India Leaves China Behind 

India’s real equity returns averaged +6.9% annually since 2000, outperforming China’s modest +4.0% despite China’s robust economic growth….reports Asian Lite News

Indian equity markets have delivered stronger returns compared to China’s equity markets since 2000, highlighted a report by Deutsche Bank 

The report noted that while China has experienced robust economic growth, its equity market performance has been relatively modest, with real returns averaging +4.0 per cent per annum since 2000. In contrast, India has emerged as a leader among both emerging and developed markets, offering one of the highest real equity returns of +6.9 per cent per annum over the same period. 

It said “India has one of the highest real equity returns (+6.9% p.a.) of the main EM and DM countries in the 2000- 2024 QC” 

The report also highlighted that, as of 2024, India and the U.S. are among the few markets trading close to record-high CAPE (Cyclically Adjusted Price-to-Earnings) ratios. This metric, which measures earnings over a 10-year period, smooths out cyclical variations but may not fully account for structural changes in market dynamics. 

It stated that at the turn of the millennium, the U.S. S&P 500’s CAPE ratio reached unprecedented levels before dipping in the early years of the 21st century now it has climbed back to heights only exceeded briefly in the last century. 

The report also argues that tech dominance, artificial intelligence (AI) advancements, and structural shifts in earnings expectations justify these elevated valuations for the U.S. 

It said “The bulls would argue that tech dominance and AI hopes offer the US that structural shift, and perhaps India’s outlook is so positive that investors are prepared to pay up for the potential growth”. 

It suggested that India’s positive growth outlook and its potential as a key player in global markets also explain why investors are willing to pay a premium. 

Heading into the new quarter-century (2025-2049), the report added that India and the U.S. begin on a high note but remain expensive compared to markets with more normalized valuations.
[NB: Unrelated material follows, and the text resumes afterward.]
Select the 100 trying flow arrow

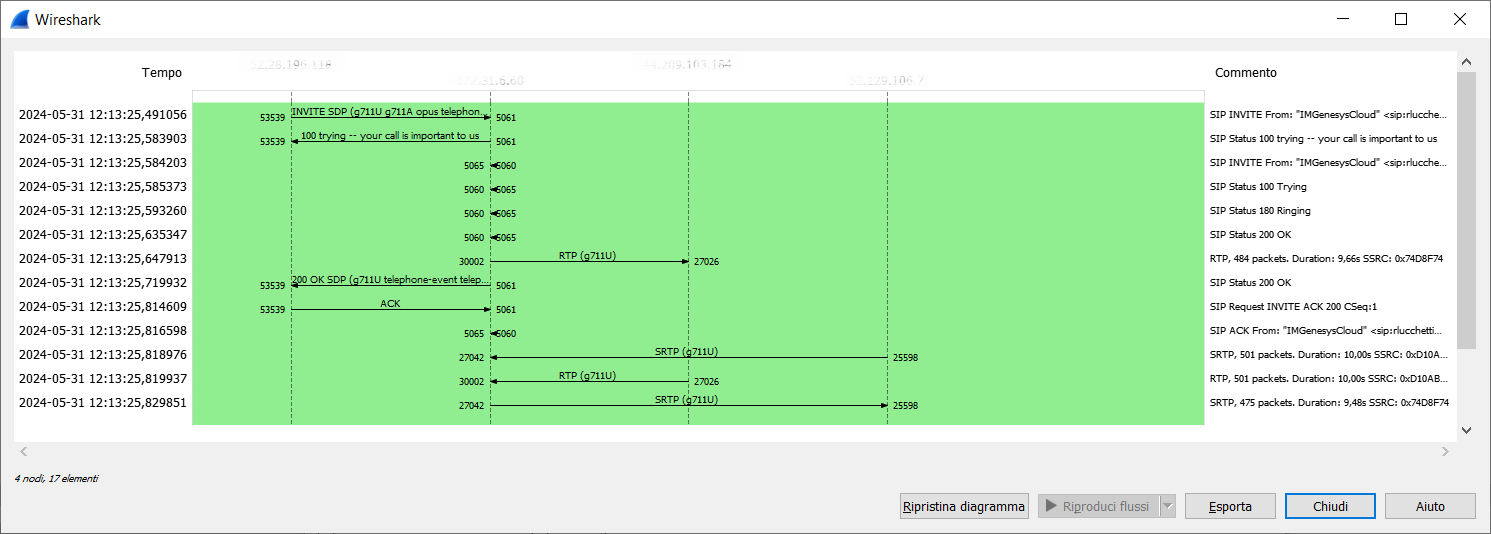[390, 141]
This positions them as markets to watch, with their growth trajectories closely tied to investor confidence in their structural strengths and future prospects. 

Deal Volume Up 12%

India saw 11.9 per cent increase in deal volume (year-on-year) in the January-October period, bucking the overall trend in the Asia-Pacific region, a new report has said.

On the other hand, China experienced YoY decline in deal volume by 22.9 per cent during the period, according to GlobalData, a leading data and analytics company.
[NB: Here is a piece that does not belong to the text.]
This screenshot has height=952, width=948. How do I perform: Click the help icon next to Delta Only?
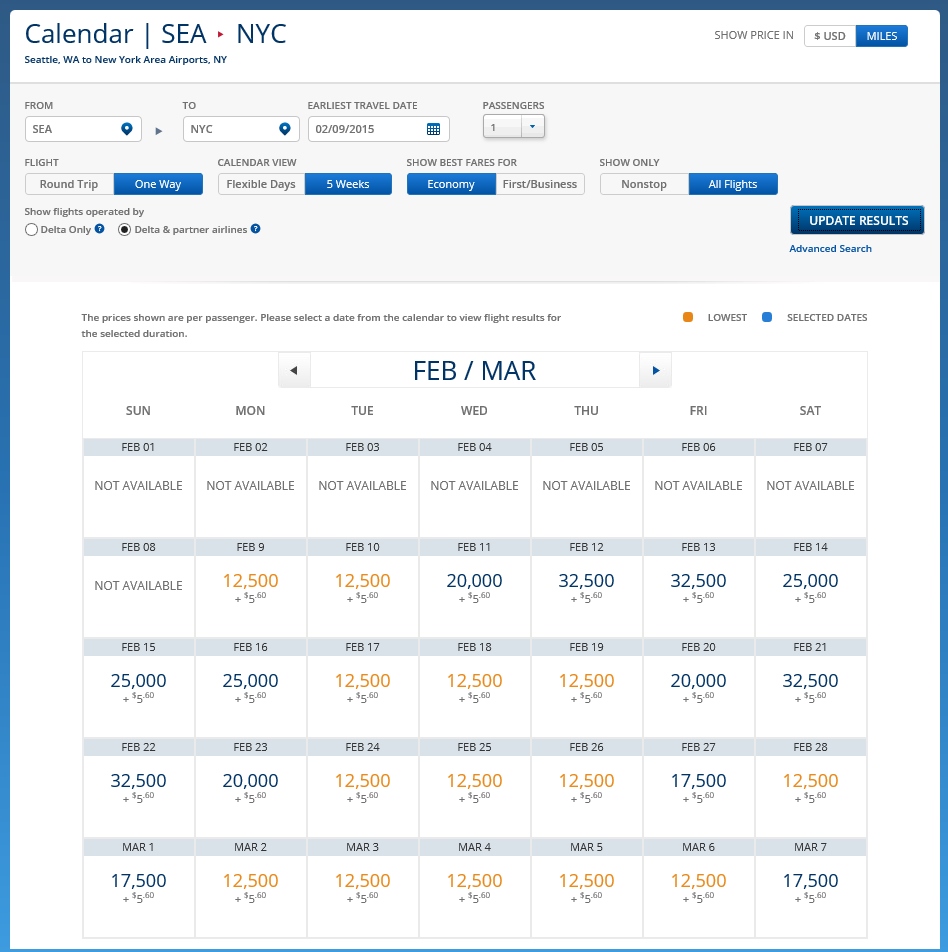tap(97, 229)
A total of 11,808 deals (mergers and acquisitions, private equity and venture financing deals) were announced in the Asia-Pacific (APAC) region during January to October 2024, which was a year-on-year (YoY) decline of 4.8 per cent, compared to the 12,406 deals announced during the same period in 2023.

An analysis revealed that during January-October, the number of private equity and venture financing deals declined by 16.3 per cent and 10 per cent, respectively. Meanwhile, the M&A deals volume experienced a marginal YoY improvement during the review period.
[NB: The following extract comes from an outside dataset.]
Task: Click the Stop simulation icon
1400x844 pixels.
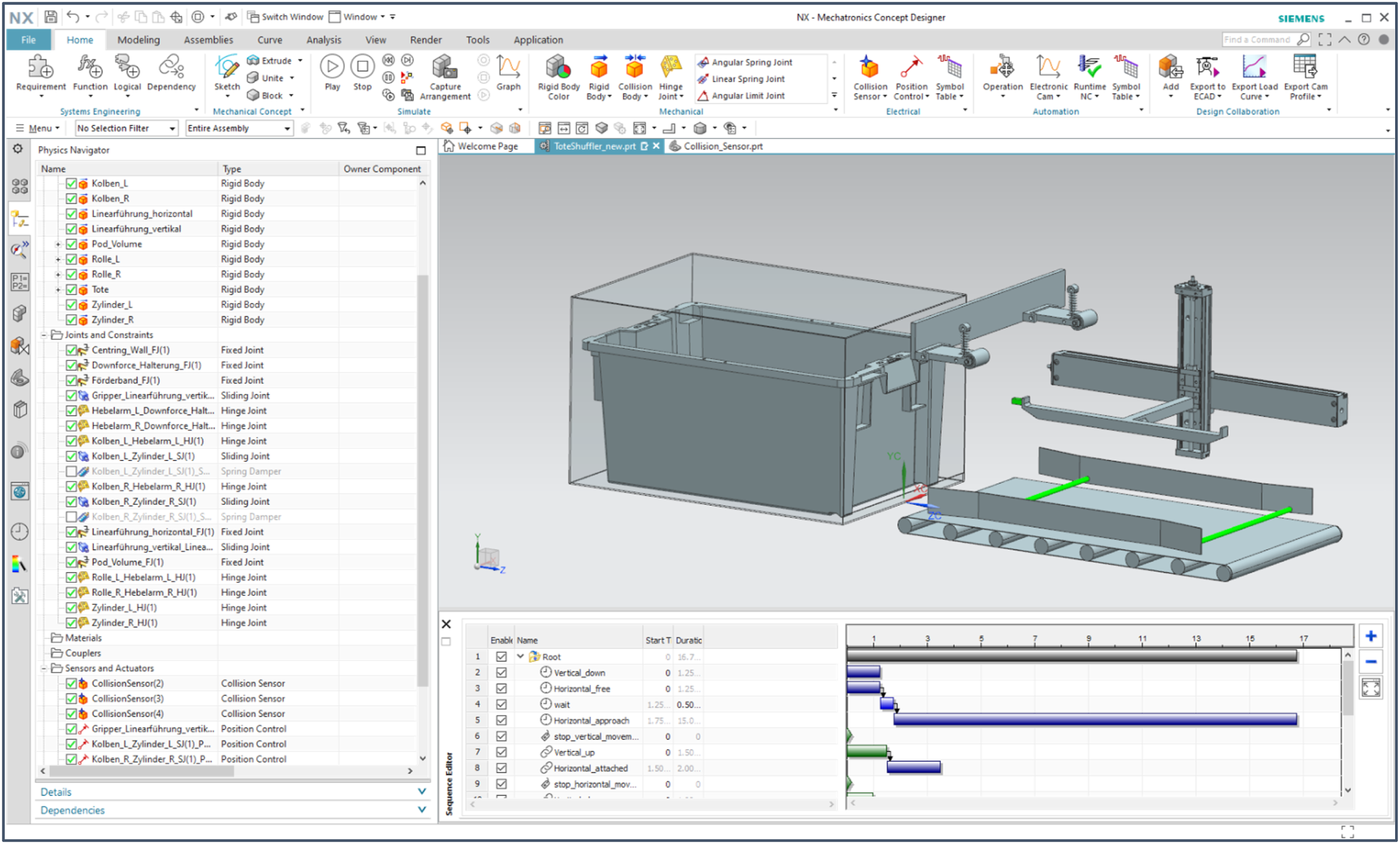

According to Aurojyoti Bose, lead analyst at GlobalData, the decline in deal activity in APAC was in line with the global trend wherein all the regions experienced fall in deal volume.

However, the APAC region showcased relatively better performance and experienced only single digit decline whereas most of the other regions experienced double-digit declines, Bose mentioned.

“This could be attributed to the improvement in deal activity experienced in some of the APAC countries, like India,” the report said, adding that this has helped in minimising the impact of decline experienced in other countries within the region.

Meanwhile, Singapore, Malaysia, Hong Kong and Indonesia experienced YoY decline in deal volume by 17.6 per cent, 14.4 per cent, 13.9 per cent and 33 per cent, respectively, during the review period.

According to another report that came out in October, the mergers and acquisitions deal activity in value in India surged 66 per cent in the first nine months this year, outpacing 10 per cent growth globally and 5 per cent decrease in the Asia-Pacific region overall.

The M&A activity in India has been strong in 2024, bucking the trend in the other Asia-Pacific markets, according to a global report from Boston Consulting Group (BCG).

“This highlights India’s unique resilience and appeal. Sectors like technology, media, industrials and healthcare have been key drivers of large deals, capitalising on the ‘Make in India’ initiative,” said Dhruv Shah, Managing Director and Partner, BCG.